GREEN BERDACHE is an example of a character that I didn't fully envision in advance and didn't grasp until I was in front of the camera. Further, until I saw the pictures myself, I didn't completely comprehend what I was expressing. All I had to start with was a strong idea for a few elements that I knew I wanted to bring together.
Chief among those elements was the mohawk haircut -- peak point of my week of shaving my head back -- and the desire to use it in a context that had the look of an aboriginal society. Second was my urge to pose in a big skirt. I had imagined a big brocade skirt of many panels that I'd make out of heavy drape material. The effect I was after wasn't exactly feminine: I liked the idea of my bare torso rising out of big, dense swathes of fabric that might drag on the ground in a big train. I thought of the magisterial effect of the big skirts that the heroes and demons wear in in Katha Kali. Being short on the time it would take to build such an ambitious costume, I devised an alternative that I could fashion in a few hours: the skirt is constructed out of several colors of textured window display paper that I had acquired for a project some 15 years earlier.
Finally, I wanted to create a make-up design that would go with the partial baldness and draw on some of my Internet browsing at tattoo and body-mod sites, as well as inspirations including Maori chin tattoos and photos I'd seen of fashion models with a single color of makeup halfway down their faces. I knew I wanted swirly patterns on the body.
Making up was slow and focussed; I started the process late in the evening, somewhat fatigued from a busy day. These factors put me into a kind of altered state of consciousness, and it was very early morning before I got in front of the camera. I felt a kind of contemplative calm and comfort in this guise that I allowed to rule my poses.

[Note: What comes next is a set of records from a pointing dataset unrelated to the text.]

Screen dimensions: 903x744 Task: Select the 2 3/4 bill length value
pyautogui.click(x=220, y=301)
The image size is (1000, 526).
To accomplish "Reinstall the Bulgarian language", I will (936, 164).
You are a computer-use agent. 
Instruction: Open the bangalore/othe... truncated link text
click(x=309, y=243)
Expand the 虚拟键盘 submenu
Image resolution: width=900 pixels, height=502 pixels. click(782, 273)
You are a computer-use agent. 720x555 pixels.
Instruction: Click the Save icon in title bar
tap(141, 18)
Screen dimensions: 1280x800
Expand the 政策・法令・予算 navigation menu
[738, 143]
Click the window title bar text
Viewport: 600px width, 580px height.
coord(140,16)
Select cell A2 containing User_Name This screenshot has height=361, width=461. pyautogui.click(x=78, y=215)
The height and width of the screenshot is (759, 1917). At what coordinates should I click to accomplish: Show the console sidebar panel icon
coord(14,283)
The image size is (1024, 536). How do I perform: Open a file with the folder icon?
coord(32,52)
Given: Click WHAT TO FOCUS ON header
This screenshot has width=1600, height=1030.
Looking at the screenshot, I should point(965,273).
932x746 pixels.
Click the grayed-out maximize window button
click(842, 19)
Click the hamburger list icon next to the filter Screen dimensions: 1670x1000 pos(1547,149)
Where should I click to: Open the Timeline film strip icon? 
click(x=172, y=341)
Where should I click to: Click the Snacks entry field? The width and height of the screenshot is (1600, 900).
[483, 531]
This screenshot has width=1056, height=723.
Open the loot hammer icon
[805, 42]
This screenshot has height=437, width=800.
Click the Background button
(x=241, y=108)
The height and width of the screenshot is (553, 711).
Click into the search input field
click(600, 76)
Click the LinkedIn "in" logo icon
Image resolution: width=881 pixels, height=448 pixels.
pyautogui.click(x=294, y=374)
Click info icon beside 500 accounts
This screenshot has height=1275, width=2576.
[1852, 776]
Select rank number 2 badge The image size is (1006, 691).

I didn't name the character "Green Berdache" until I looked at the photos and wanted to identify the combination of masculine and feminine expression that I saw in the images. The berdache is a figure common in many Native American societies. Generally they are male-born people who have assumed some dimensions of a female role in their society. Rather than being reviled for this destiny, as they would be in most postindustrial Western societies, berdaches are accorded honor and sometimes looked upon as spiritually gifted, or as mystical bridges between the worlds of male and female. Similar phenomena are documented in many societies beyond the American continents. Recently queer people, particularly transgendered people, have been taking inspiration from these individuals and the status they have in their communities. The berdache illuminates an understanding of gender that transcends sex roles sharply dichotomized and strictly assigned by anatomy. (It bears saying that the term "berdache" is a European one with a derogatory origin. Native American tribal languages have their own names for these people; a common one translates as "two spirit.")
This character is not intended to express the history or anthropology of the berdache or to resemble any society's version of the berdache. He is a manifestation of my own androgyny, of my conviction that my natural gender expression falls between the extremes of masculine and feminine, and of a spiritual peace and affirmation that I assert in that expression.
I don't claim it for myself, but I'm inspired by the fire and fierceness of that famous drag-queen retort to the would-be basher: "I'm more woman than you'll ever have and more man than you'll ever be."